# Exercice
Poursuivez le texte sur l'œuvre de Claude Tresmontant à partir de sa dernière phrase.

# Extrait du document
════════

Par Emmanuel Tresmontant

De 1953 à 1996, Claude Tresmontant a publié 45 livres et une bonne centaine d’articles. On comprend donc la perplexité de  « l’honnête homme » du XXI e  siècle qui serait désireux de trouver la porte d’accès la plus facile à cette œuvre tellement féconde et diverse ! Mon premier conseil serait de laisser faire le « destin » et de commencer par le premier livre qui vous tombe sous la main (il n’y a pas de hasard), chaque lecteur de Claude Tresmontant ayant vécu ainsi cette expérience d’une rencontre intellectuelle, totalement inédite et imprévue (un livre trouvé dans un grenier ou chez un bouquiniste), synonyme de secousse sismique intérieure car, aujourd’hui plus qu’hier encore, la pensée de Claude Tresmontant vaut et pèse en ce qu’elle procure à chacun de nous la certitude que la philosophie sert bien à quelque chose, contrairement à ce qu’insinue l’ambiance mortifère actuelle selon laquelle tout se vaut et rien n’est vrai ni certain… Jacques et Raïssa Maritain, il y a plus d’un siècle, avaient failli mourir car la pensée dominante de l’époque était le matérialisme athée, le rejet hystérique de toute métaphysique, et c’est Henri Bergson qui les avait sauvés du suicide. Bergson, qui fut aussi le maître à penser de mon père… L’œuvre de Claude Tresmontant est un tout organique et homogène, malgré toutes ses ramifications, c’est un arbre qui donne beaucoup de fruits : n’importe quel livre vous conduira donc au cœur de sa pensée !

════════

# Lignes fournies
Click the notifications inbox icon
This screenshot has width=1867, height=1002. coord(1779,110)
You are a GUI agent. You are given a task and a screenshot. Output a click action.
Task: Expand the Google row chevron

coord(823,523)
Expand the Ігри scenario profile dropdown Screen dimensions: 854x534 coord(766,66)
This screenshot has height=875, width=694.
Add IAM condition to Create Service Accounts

════════

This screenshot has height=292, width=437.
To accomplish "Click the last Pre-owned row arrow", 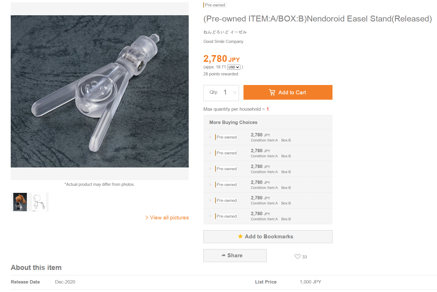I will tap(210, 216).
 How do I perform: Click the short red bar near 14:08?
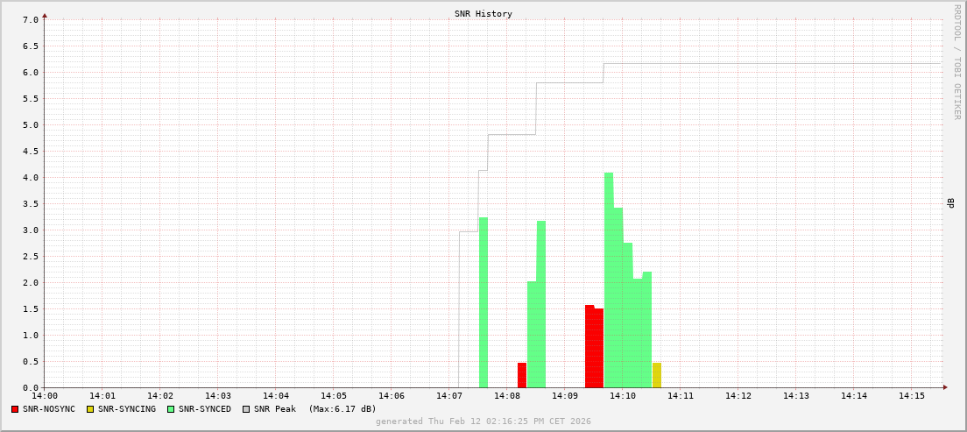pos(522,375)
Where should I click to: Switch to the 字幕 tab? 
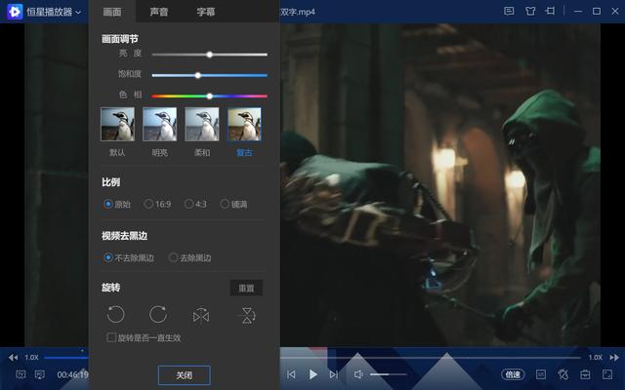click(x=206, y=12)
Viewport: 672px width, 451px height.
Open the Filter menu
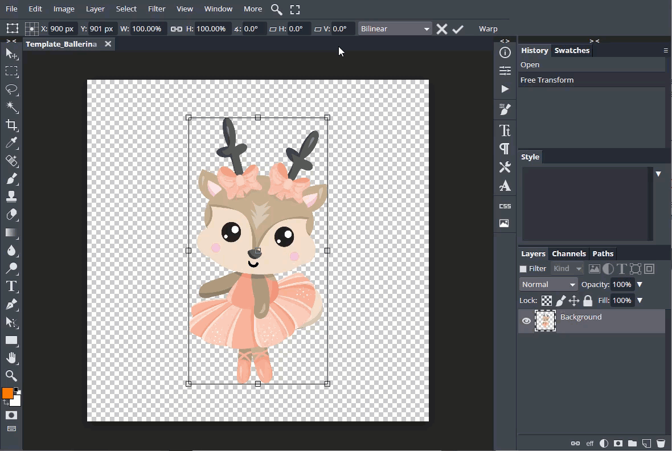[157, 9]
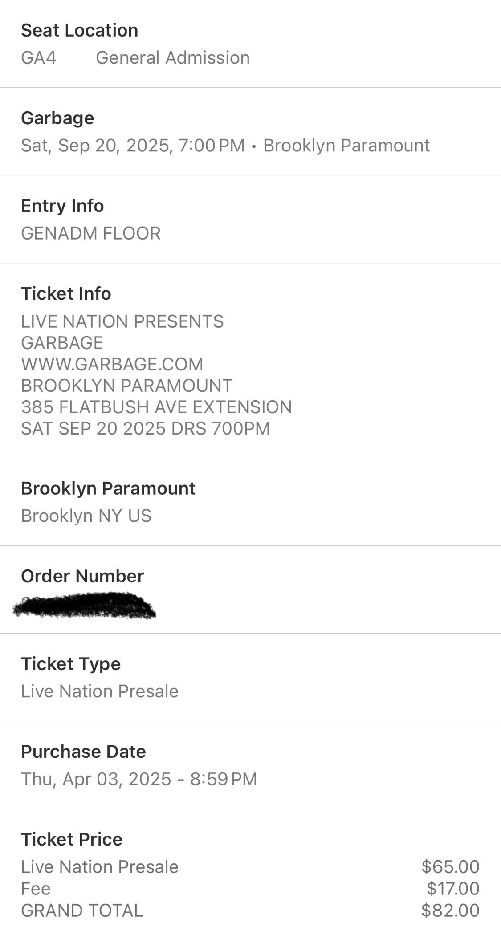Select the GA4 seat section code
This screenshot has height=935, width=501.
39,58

════════

# Réponse
Linceul de Turin

Le Linceul de Turin

Si l’on survole cette œuvre d’une façon panoramique, on voit bien que, partant d’un tronc commun (la découverte de la pensée hébraïque) elle s’est développée en trois branches, trois parties ou trois moments distincts.


1/ Il y a d’abord l’œuvre proprement philosophique, qui est l’œuvre du commencement. Sa thèse de doctorat de 750 pages, intitulée La Métaphysique du Christianisme et la naissance de la philosophie chrétienne, soutenue en 1961 sous la direction de Paul Ricoeur, face à un jury de philosophes éminents mais convaincus que la notion de philosophie chrétienne n’a aucun sens… est déjà un manifeste, un retour à l’orthodoxie chrétienne (« quand Notre-Dame venait d’être construite, que les cathédrales étaient blanches et que les philosophes pensaient clair »). Cette pensée chrétienne, qui puise ses racines dans la Bible, et dont il démontre qu’elle ne doit rien à l’hellénisation du christianisme, elle n’a jamais été aussi vraie qu’aujourd’hui : ce sera tout son combat…


2/ Il y a ensuite l’œuvre théologique. (Dans sa monumentale Histoire des croyances et des idées religieuses publiée chez Payot, Mircea Eliade présente ainsi Claude Tresmontant comme « un grand théologien catholique »).


3/ Il y a enfin le gigantesque travail de traduction des Évangiles (du grec à l’hébreu et de l’hébreu au français) inauguré par Le Christ hébreu (en 1983).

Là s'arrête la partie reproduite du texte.